Saunders’ care for his students remains as strong today as it did six years ago.

‘I do love my students,’ Saunders said in an e-mail. ‘What’s not to love? They are smart and motivated and have had the courage to step away from life and try to do this very beautiful, odd thing, of trying to learn to write, in a culture that doesn’t always appreciate good writing.’

The Dobyns incident exposed the dangers of extracurricular relationships between students and professors in the creative writing program. Dobyns wrote in an April 4, 1997, ‘Letter to the Editor’ in The Chronicle of Higher Education that many professors he knew no longer attended informal student functions because of the potential complications.

Dobyns’ letter no longer holds true for the MFA program.

Bruce Smith, a poetry professor, meets with his students every Friday at King David’s on Marshall Street. He said employees know him on a first-name basis because of the frequency of his informal student-professor sessions.

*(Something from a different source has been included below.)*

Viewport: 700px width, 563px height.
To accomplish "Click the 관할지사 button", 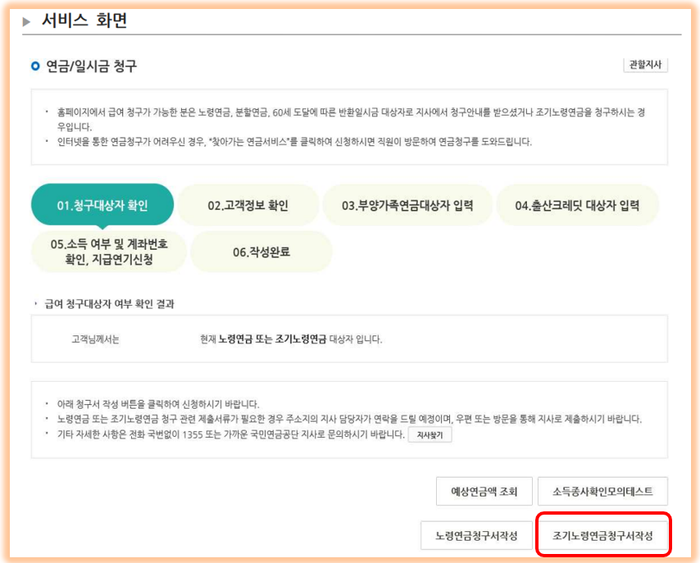I will [647, 66].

Last winter, Smith drove an hour to Geneva, N.Y., in the middle of the night to pick up Matt Hotham, a 2007 graduate of the creative writing program at SU. Hotham’s car had broken down, and with limited options, he called his professor for a ride.

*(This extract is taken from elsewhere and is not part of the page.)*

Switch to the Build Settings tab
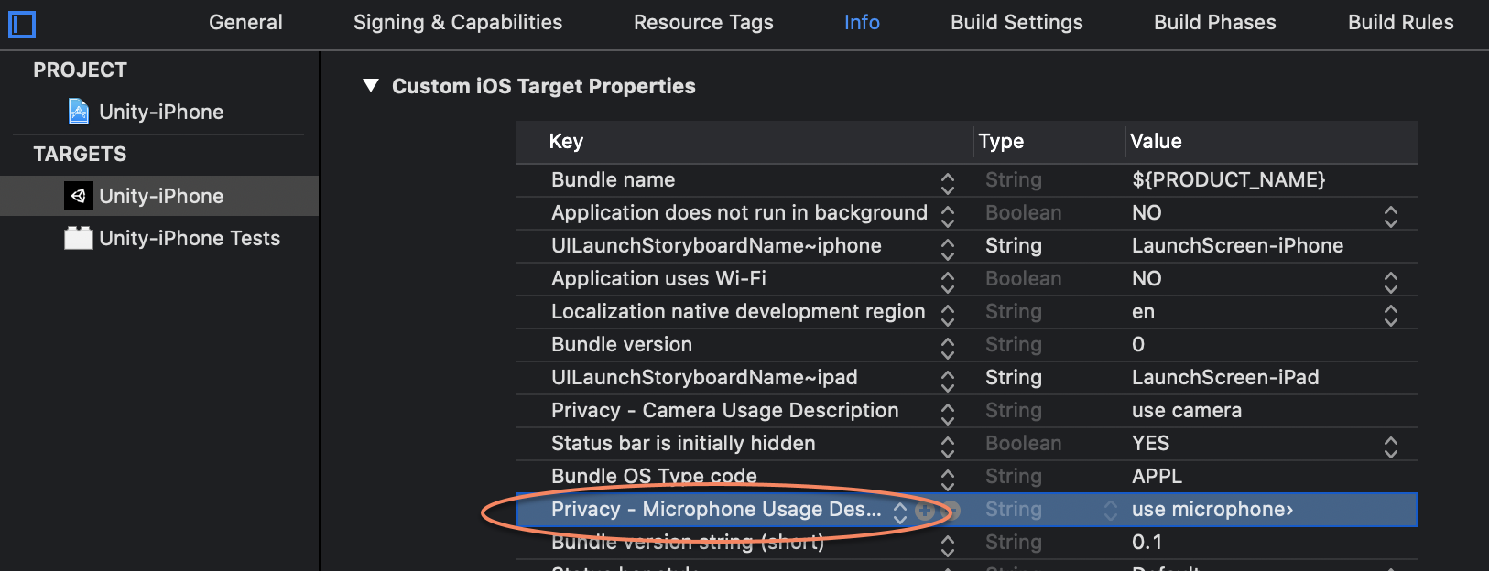This screenshot has height=571, width=1489. click(1016, 22)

‘There’s no real heroism here,’ Smith said in an e-mail. ‘He called me probably because I had a functioning automobile, and he knew my life was so impoverished I would probably be home.’

Likewise, Kennedy started hosting coffee hours for faculty and students seven or eight years ago. The informal gatherings were initially held at a coffee shop on Harvard Place. Kennedy later moved coffee hour to his house on Westcott Avenue. He said as many as 25-30 people would attend the weekly social function. Conversation topics at the functions include everything from post-MFA plans to publishing strategies to Halloween party plans.

Despite the influx of informal interaction among students and faculty, the MFA program has yet to encounter a return to the times of Dobyns.

James Gendron, a third-year poetry student, considers the peace surprising and laudable.

‘Writing requires you to go off and spend a huge amount of time in your own head,’ Gendron said. ‘For that reason, I think it’s almost remarkable how little infighting and backbiting and garbage there is.’

Poetry professor Michael Burkard said sustaining peace among the MFA faculty and students requires everyone to focus on the creative writing program’s primary purpose: writing.

‘We take our own writing so seriously,’ Burkard said. ‘With the demands of teaching and being in the university, you spend enough energy. You don’t want to lose it to quarrels and backroom arguments that aren’t gonna really be worth it in the long run.’